The eye-popping home run total is good for the best in MLB history, topping Hank Aaron’s lofty total by seven.
On the other hand, many baseball fans and pundits will never be able to disassociate Bonds from the taint of the steroid era.
Since 2003, Bonds’ dubious association with BALCO and his subsequent issues with the law have convinced many that he was a steroid user.
In fairness to Bonds, it has never been definitively proven that he used steroids, and he never failed a drug test.
Some fans have found themselves able to forgive him, while others refuse to give him any benefit of the doubt.
The Giants? Bonds’ former team seems very much in the former category.
The team announced that it plans on retiring Bonds’ jersey and his iconic No. 25 on Aug. 11.
In a subsequent tweet, the Giants all but confirmed that nobody will ever again don that jersey number for the team.
“I’m both honored and humbled that the Giants are going to retire my number this season,” Bonds said via statement through the Giants.
He seemed genuinely appreciative of the gesture from San Francisco and reiterated the bond, no pun intended, that he shared with the team and its fans.
“As I’ve always said, the Giants and Giants fans, are a part of my family,” Bonds said.
His list of accomplishments certainly make him one of the greatest Giants of all time.

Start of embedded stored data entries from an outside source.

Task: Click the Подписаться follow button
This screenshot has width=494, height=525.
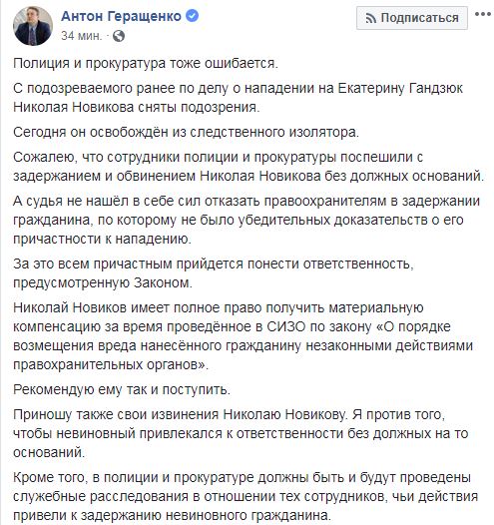Action: [x=412, y=18]
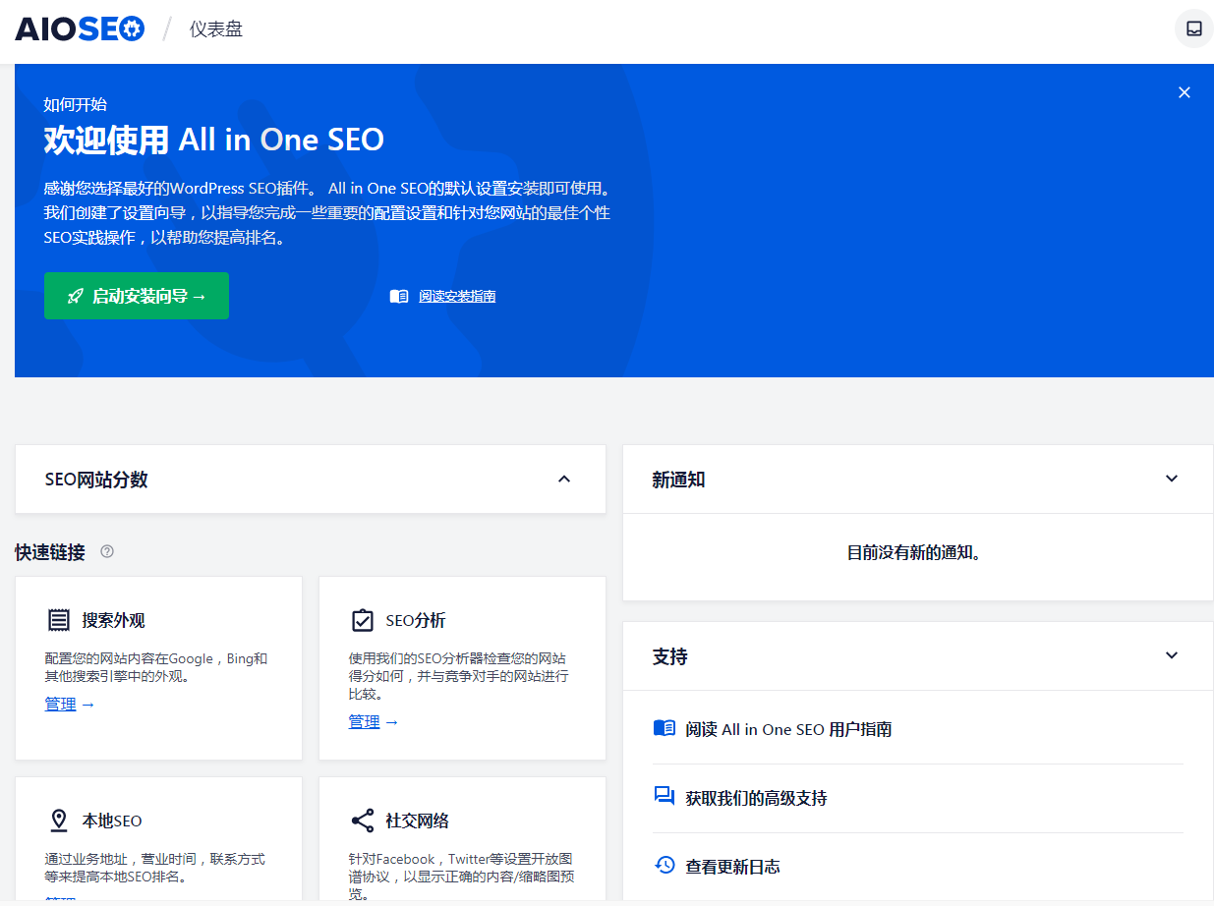Click the clock icon next to 查看更新日志
The height and width of the screenshot is (906, 1214).
(664, 866)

Bonds has two NL batting titles, seven NL MVP awards, eight Gold Glove awards and 14 All-Star appearances, and he was walked an astounding 2,558 times.
It’s inarguable that the only thing precluding him from the Hall of Fame is his association to steroids.

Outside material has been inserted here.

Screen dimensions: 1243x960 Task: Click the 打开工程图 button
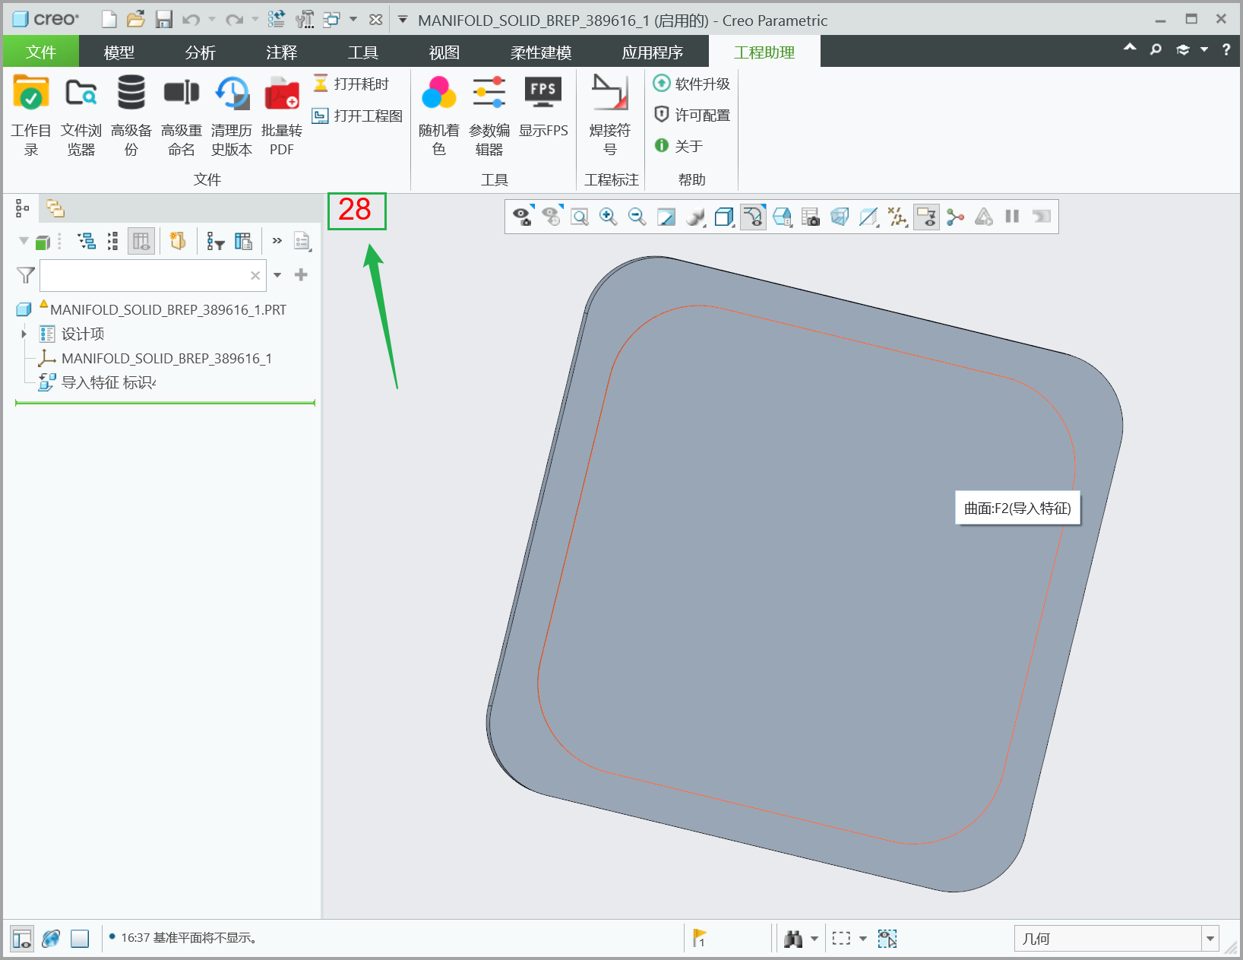[x=358, y=116]
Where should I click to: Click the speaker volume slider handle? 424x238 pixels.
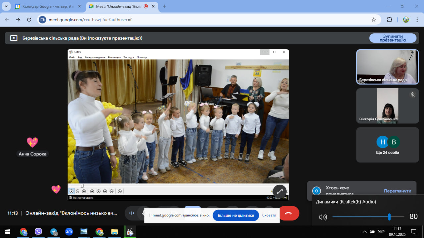(389, 217)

In 2003, Bonds first got in trouble when his trainer was indicted by federal grand jury. Bonds’ trainer worked for the Bay Area Laboratory Co-operative.
The shady pharmaceutical company had pushed tetrahydrogestrinone, otherwise known as “the Clear,” a performance-enhancing anabolic steroid that was virtually undetectable in drug tests.
From there, Bonds faced more trouble in 2007, when he was charged with perjury and obstruction of justice as it pertains to the government’s investigation into BALCO.
The original conviction never involved prison time, but was overturned anyway.